The research project, whose results will appear in the next issue of the U.S. journal Proceedings of the National Academy of Science, also concludes that the life span of these organisms may be sensitive to rises in temperature. According to the authors’ predictions, the mortality of plants could increase by 40% if land temperatures rise by up to 4ºC (the rate of increase projected for the 21st century by climate change prediction models).
The reasons why organisms cease functioning and die is still one of the big questions for science. Some trees live for centuries while the smallest herbs last no more than a few months. However, there is no real reason why herbs should not, in theory, live as long as trees, given that all photosynthetic organisms – plants – can live indefinitely in the absence of disturbances.
The authors of the BBVA Foundation study examined the mortality and population growth rates of 700 phototrophs, ranging from the very smallest – the cells of the marine photosynthetic cyanobacteria Prochloroccocus (just half a micrometer across yet responsible for a considerable fraction of marine photosynthesis) – up to the largest species of trees, in search of general rules conducive to an improved understanding of plant life span regulation.
The results of the study identify phytoplankton as the shortest lived beings, with a span of around one day, while some trees reach ages of a thousand years. This was possible thanks to a methodology developed by Susana Agustí, using techniques that have permitted the first ever quantification of the cell death of phytoplankton.

----

• Work task: Pick up the passage on plant life span and mortality after its final sentence and continue writing it. The rows that follow stand apart from the passage on plant life span.

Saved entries
----

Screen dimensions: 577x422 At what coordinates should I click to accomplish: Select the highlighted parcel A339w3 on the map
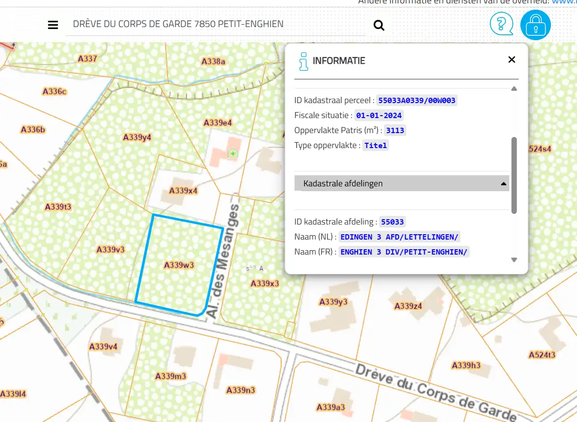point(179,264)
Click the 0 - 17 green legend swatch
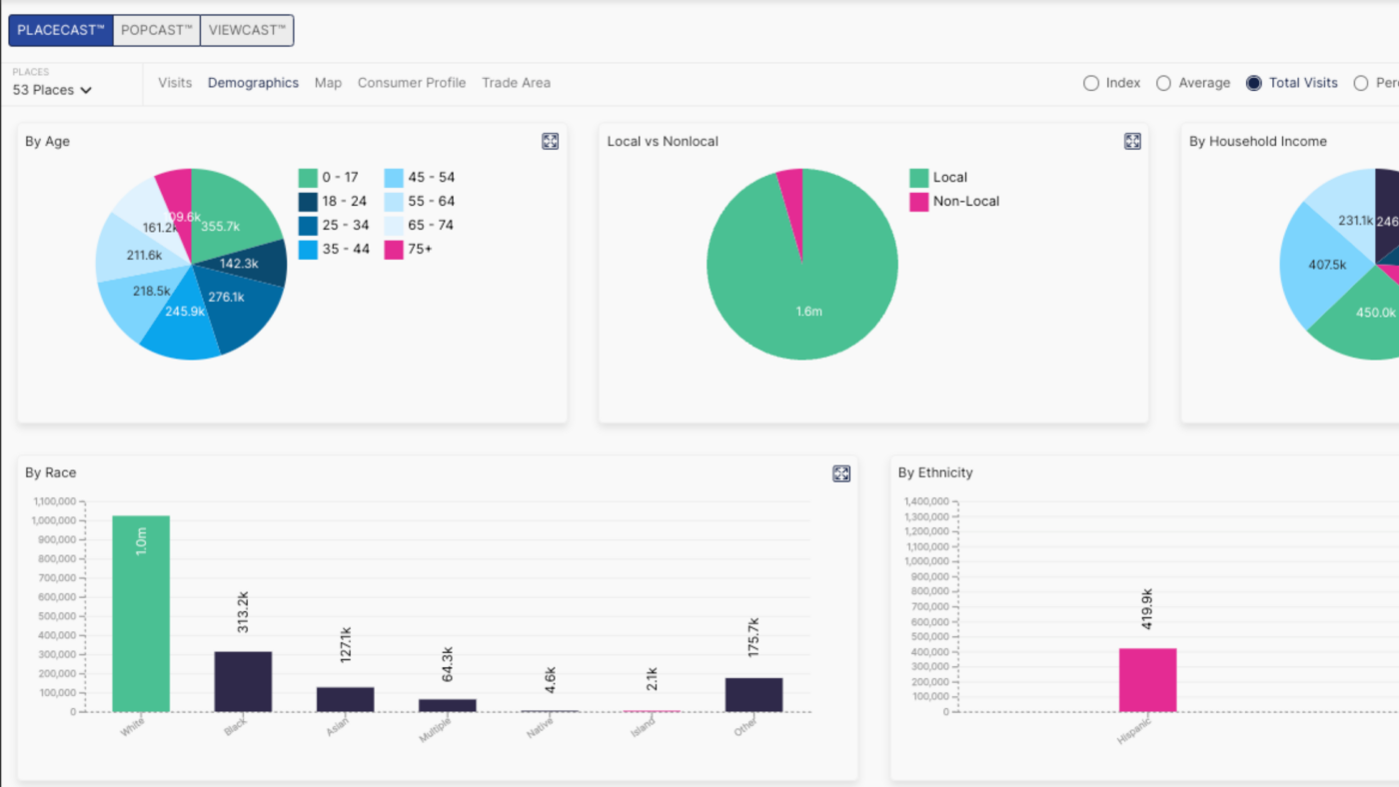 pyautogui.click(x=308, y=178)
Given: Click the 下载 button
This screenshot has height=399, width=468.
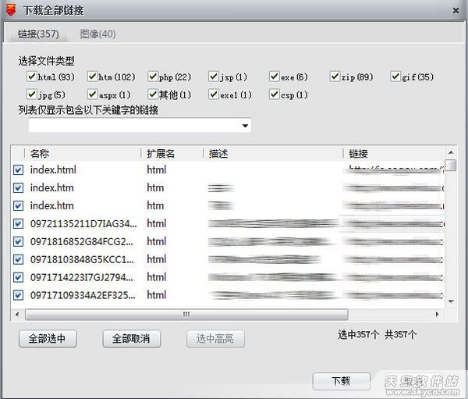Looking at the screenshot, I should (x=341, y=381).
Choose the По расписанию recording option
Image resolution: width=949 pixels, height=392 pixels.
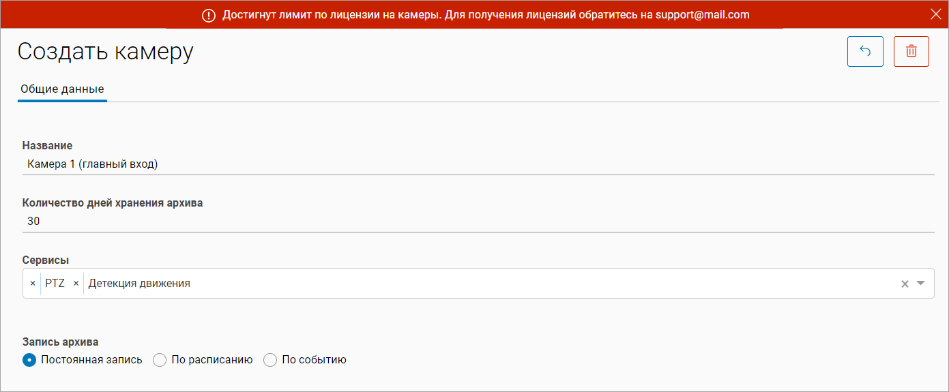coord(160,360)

----

• Reply:
The authors show that the same basic rules govern the longevity and birth rates of plants, such that the brief life span of the microscopic phytoplankton cells is offset by the vertiginous birth rates of populations, while centennial tree populations register no more than sporadic births.
Their findings provide the key to a universal regulation of the life span of photosynthetic organisms with reference to plant size and the temperatures they grow at, and suggest that the mortality rates of phototrophs evolve to match population growth rates. A further conclusion is that plant mortality is of necessity highly temperature-sensitive, such that climate change will tend to accelerate the phototroph death rates which are an essential part of the food chain. As stated, the authors estimate that plant mortality could increase by 40% in the event of an up to 4ºC increase in land temperatures (the rate foreseen for the 21st century by most climate change prediction models).
The balance between longevity and birth rates in photosynthetic organisms is what keeps their populations stable. In the event of a serious mismatch between plant mortality and birth rates, these populations would either be driven to extinction (if death rates far exceeded births) or would outgrow available resources of light, water and food with the same inevitable result (in the case of births far exceeding deaths).